その小さくてふくよかな身体から、何か温かいものが流れ込んでくるかのようだった。
「というか……森辺の民そのものが、何か大きく欠けていたのではないでしょうか? だからスン家は、滅ぶことになった……族長筋として、森辺の民の罪を贖うことになった。わたしには、そのように感じられてしまうのです」
「うむ……それが、ファの家のアスタによって満たされた、ということなのだろうか」
「ええ。最初のきっかけは、やはりアスタであるのでしょう。でも、アスタが異国生まれのかまど番のままであったのなら、何も変わっていなかったと思います。アイ=ファがアスタを受け入れて、ドンダ=ルウがファの家を受け入れたからこそ、運命が大きく変わったのではないでしょうか?」
「では……ドムの家は、何を受け入れるべきなのだろうな」
「それを見極めるのは、本家の家長であるディック=ドムのお役目です」
そう言って、モルン=ルティムはこれまで以上に明るく微笑んだ。
「ディック=ドムでしたら、それを見誤ることはないでしょう。どうかご自身のお心に従って、正しいと思える道をお進みください」
その笑顔は、ディック=ドムにまたとない力を与えてくれた。
やはり彼女は、森辺の女衆の理想ともいうべき存在であるのだ。
包み込むように優しく、それでいて、果断である。
「……太陽神の復活祭というものは、北の集落の者たちも見届けるべきである、という話があがっている」
ディック=ドムはいきなり話を転じてしまったが、モルン=ルティムは驚いた様子もなく、「はい」とうなずいた。
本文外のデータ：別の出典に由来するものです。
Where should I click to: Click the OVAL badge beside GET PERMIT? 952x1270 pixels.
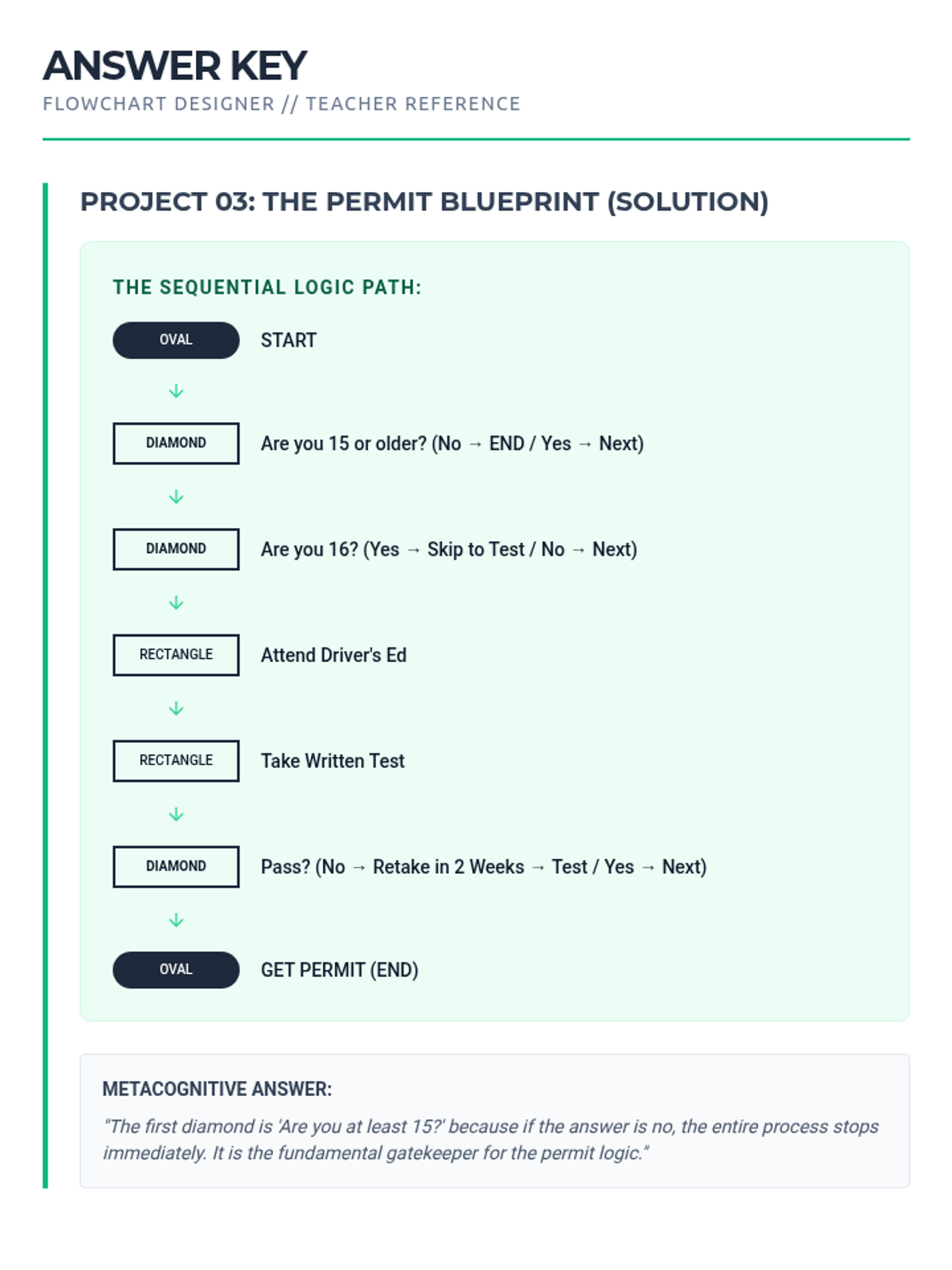coord(175,969)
「わたしも、楽しみにしています。宿場町に下りるのは、ずいぶんひさびさとなりますので」
「うむ。俺などは、ろくに足を踏み入れたこともない。その際には、モルン=ルティムをずいぶん頼ることになってしまうだろう。世話をかけるが、よろしくお願いしたい」
「はい、もちろんです」
モルン=ルティムは、にこりと微笑んだ。
その笑顔から誘発される感情に従って、ディック=ドムも笑ってみせた。
「モルン=ルティムの案内で宿場町を歩く日を、楽しみにしている。……それに今日からしばらくは、日の高いうちからモルン=ルティムと過ごすことができるからな。それも、楽しみなところだ」
モルン=ルティムは驚きの表情になってから、また顔を赤くした。
ドムの家に何が欠けているのかは、まだわからない。
しかし、自分に欠けていたものは、このモルン=ルティムによって満たされるのではないのか――ディック=ドムには、そのように思えてならなかった。